O HB (Hospital de Base) de São José do Rio Preto (SP), em parceria com o Unisalesiano de Araçatuba, realiza nos dias 4 e 5 de maio, o CDME (Curso de Comunicação em Situações Críticas e de Determinação em Morte Encefálica), para equipe multiprofissional de diversas cidades da região pertencentes ao DRS-2 (Departamento Regional de Saúde).
O objetivo é fornecer aos participantes as habilidades técnicas, éticas e jurídicas necessárias para realizar o diagnóstico de morte encefálica, orientar sobre a melhor maneira de lidar com o luto e abordar questões como a comunicação de más notícias, além do processo de solicitação de doação de órgãos, entre outros tópicos.
Para o coordenador da OPO (Organização de Procura de Órgãos) do HB, Dr. João Fernando Picollo, a comunicação assertiva faz toda a diferença na aceitação da família no momento da doação de órgãos. “A maneira como se comunica faz toda a diferença no entendimento do familiar que recebe a informação. Esse entendimento claro facilita a relação médico-paciente", comenta.
Ainda de acordo com ele, hoje, a taxa de aceitação para a doação de órgãos em nossa região é maior que a do Estado de São Paulo . "Isso graças aos treinamentos e capacitações no qual obtemos resultados semelhantes e muito melhores do que a média nacional, devido a facilidade que os profissionais aqui da nossa região têm em comunicar o estado crítico de um paciente para o familiar”, explica Dr.
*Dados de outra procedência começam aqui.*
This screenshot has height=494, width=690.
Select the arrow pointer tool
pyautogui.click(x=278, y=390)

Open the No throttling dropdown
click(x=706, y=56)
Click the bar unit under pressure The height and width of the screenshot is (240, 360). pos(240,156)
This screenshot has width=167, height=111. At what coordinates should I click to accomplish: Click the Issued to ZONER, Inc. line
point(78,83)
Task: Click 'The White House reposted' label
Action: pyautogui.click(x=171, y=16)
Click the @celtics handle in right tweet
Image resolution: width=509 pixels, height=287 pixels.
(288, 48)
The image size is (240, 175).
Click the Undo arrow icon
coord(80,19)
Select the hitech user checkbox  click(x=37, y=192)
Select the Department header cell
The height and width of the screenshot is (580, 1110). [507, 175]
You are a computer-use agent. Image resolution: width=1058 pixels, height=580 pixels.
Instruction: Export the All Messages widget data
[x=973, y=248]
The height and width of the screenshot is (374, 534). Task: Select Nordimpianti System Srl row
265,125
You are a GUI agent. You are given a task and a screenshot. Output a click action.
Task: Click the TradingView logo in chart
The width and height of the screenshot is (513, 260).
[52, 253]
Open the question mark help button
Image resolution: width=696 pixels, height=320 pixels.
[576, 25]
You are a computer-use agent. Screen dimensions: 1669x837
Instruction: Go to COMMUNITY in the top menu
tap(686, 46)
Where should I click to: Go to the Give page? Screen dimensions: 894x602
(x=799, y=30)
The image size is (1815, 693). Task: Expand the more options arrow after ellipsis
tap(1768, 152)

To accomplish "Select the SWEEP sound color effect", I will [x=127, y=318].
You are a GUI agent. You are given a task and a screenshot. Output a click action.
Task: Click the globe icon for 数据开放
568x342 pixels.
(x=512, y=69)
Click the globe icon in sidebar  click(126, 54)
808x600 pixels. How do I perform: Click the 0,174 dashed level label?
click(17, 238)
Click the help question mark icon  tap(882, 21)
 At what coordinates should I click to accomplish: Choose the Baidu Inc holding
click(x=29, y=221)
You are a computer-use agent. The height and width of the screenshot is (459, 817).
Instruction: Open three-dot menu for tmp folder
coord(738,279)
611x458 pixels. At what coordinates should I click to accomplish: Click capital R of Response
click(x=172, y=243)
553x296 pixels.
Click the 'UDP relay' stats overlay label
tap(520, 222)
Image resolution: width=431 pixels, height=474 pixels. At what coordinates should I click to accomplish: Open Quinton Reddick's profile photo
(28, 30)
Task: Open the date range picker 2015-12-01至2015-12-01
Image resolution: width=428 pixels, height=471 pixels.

Picollo.
Rio Preto tem bons índices de doações
A atuação da OPO na capacitação dos profissionais de saúde de Rio Preto e região reflete os bons índices na aceitação das famílias nas doações de órgãos. Em Rio Preto, o número de doadores por milhão de habitantes é de 31. Já no Estado de São Paulo, o índice está em 22.
Picollo reforça que um dos maiores desafios ainda é a aceitação dos familiares na hora da doação. “Um dos pontos mais críticos é a conversa com os familiares que são os únicos que podem, por lei, autorizar a doação. Por isso é tão importante manifestar o desejo de doar órgãos e abordar sobre esse tema com a família”, afirma.
Atualmente, no Brasil, a taxa de autorização das famílias é 55% e na região de Rio Preto esse número é de 75%. Segundo dados do Ministério da Saúde, o Brasil é referência mundial em doação e transplantes de órgãos, garantido de forma integral e gratuita pelo SUS (Sistema Único de Saúde), responsável por financiar e fazer mais de 88% de todos os transplantes de órgãos do país.
O Brasil realizou mais de 6,7 mil transplantes entre janeiro e setembro de 2023. Esse foi o melhor resultado dos últimos 10 anos, segundo dados divulgados pelo Ministério da Saúde. Em números absolutos, o Brasil é o 2º maior transplantador do mundo, atrás apenas dos Estados Unidos.